When I lived in the mountain, I had a green Cortina Mark 2. It cost me three hundred and ten pounds in 1974. The lights were put on by connecting two wires underneath the steering wheel. The steering wheel wobbled when the car went faster than a bicycle. But there was a tape deck. An invaluable item in any car of the time in West Cavan.
Tapes by Philomena Begley and Ray Lynam could be purchased in Mullan Mart, an outdoor Sunday morning event, on the border between Cavan and Fermanagh.
The windows of my Cortina didn’t wind down. The doors rattled. The exhaust pipe had holes in it that made the machine sound like a Kalashnikov AK 47, and caused British Soldiers at the checkpoints near Swanlinbar no end of anxiety.
But if you put four girls in the back seat, and three more in the front passenger seat, and turned the Philomena Begley tape up to maximum volume, then the Cortina became a dream machine.
Heavier on the road, it glided along, and freewheeled silently down the hills. Not a rattle could be heard above the steel guitar of Daniel O’Hara. Glangevlin at the time was like an extended family. People belonged to each other. The girls took a lift from me on weekend nights, to the Mayflower Ballroom in Drumshanbo, or the Ballroom of Romance in Glenfarne.
At the end of the night they all gathered with their men along the long bench by the wall of the tearoom, drinking mugs of tea. Men – pronounced ‘Min’. Min were often lads in platform shoes and tractors in the car park.
Sometimes you might see a smiling policeman in his off duty jumper, moving around like a pike among the perch. Some min were troublesome. I knew a girl who always took a knitting needle with her in her handbag, and dealt with any idle hands on the dance hall floor with a firm poke of her pointed weapon into the offender’s belly.
More often than not the girls chatted in the tearoom and shared cigarette butts for an hour or more, before they came looking for my Cortina.
On the way home they would laugh their heads off discussing the merits and otherwise of their dance partners. Sometimes we returned to one of their houses. There was more tea. The record player went on.
They danced quick steps round the kitchen to Hank Williams and other American Country artists till four or five, and always put a few sods of turf in the range before retiring, so that the fire would be ‘in’ and the kitchen warm for their parents at breakfast time. But life moves on. I left. They all left.

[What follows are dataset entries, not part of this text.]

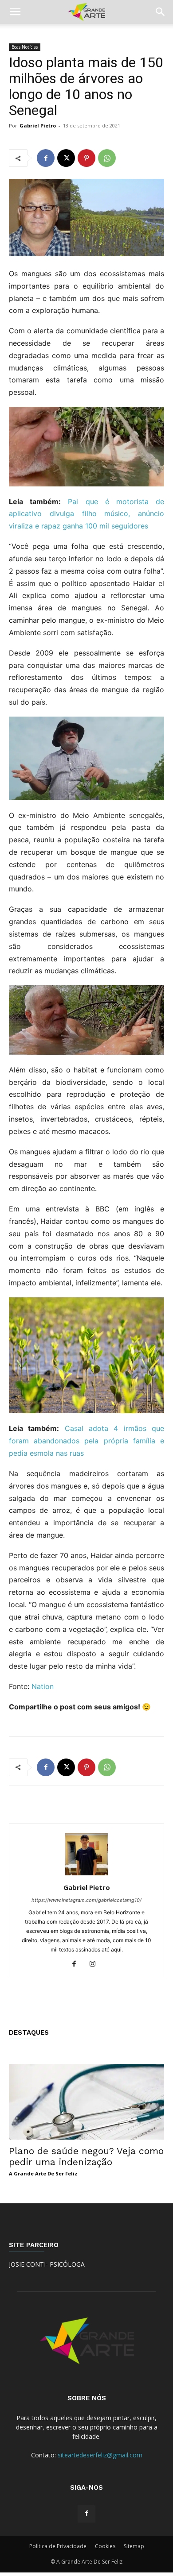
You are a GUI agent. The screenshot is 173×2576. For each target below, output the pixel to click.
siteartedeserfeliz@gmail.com (100, 2455)
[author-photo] (86, 1875)
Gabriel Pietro (38, 125)
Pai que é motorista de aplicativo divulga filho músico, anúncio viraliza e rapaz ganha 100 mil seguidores (86, 514)
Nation (42, 1686)
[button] (15, 12)
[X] (66, 158)
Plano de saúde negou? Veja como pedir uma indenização (86, 2156)
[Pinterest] (86, 158)
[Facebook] (46, 158)
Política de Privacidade (57, 2546)
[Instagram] (96, 1964)
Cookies (105, 2546)
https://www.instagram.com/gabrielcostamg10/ (86, 1900)
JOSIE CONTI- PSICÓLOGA (47, 2264)
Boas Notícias (25, 47)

I once drove a carload to the Airport. Their mother splattered holy water on the bonnet of the Cortina and ran straight back into the house. She had her door closed before the car moved off. I sometimes think of that kitchen. And those old parents who remained. The range unlit. The porridge cold. The terrible silence of the long winters.
And recently I drove past an old car cemetery behind a filling station and I stopped to stare at an upturned Green Cortina, Mark 2 that lay on its side by the ditch. I got out and walked around it. No glass in the windows. No wheels at all. And even the back seat was gone.
But, as I said to the boy on the petrol pumps, other than that, she’s in good nick. He filled my Nissan with unleaded and stared at me, as if I wasn’t at all right in the head.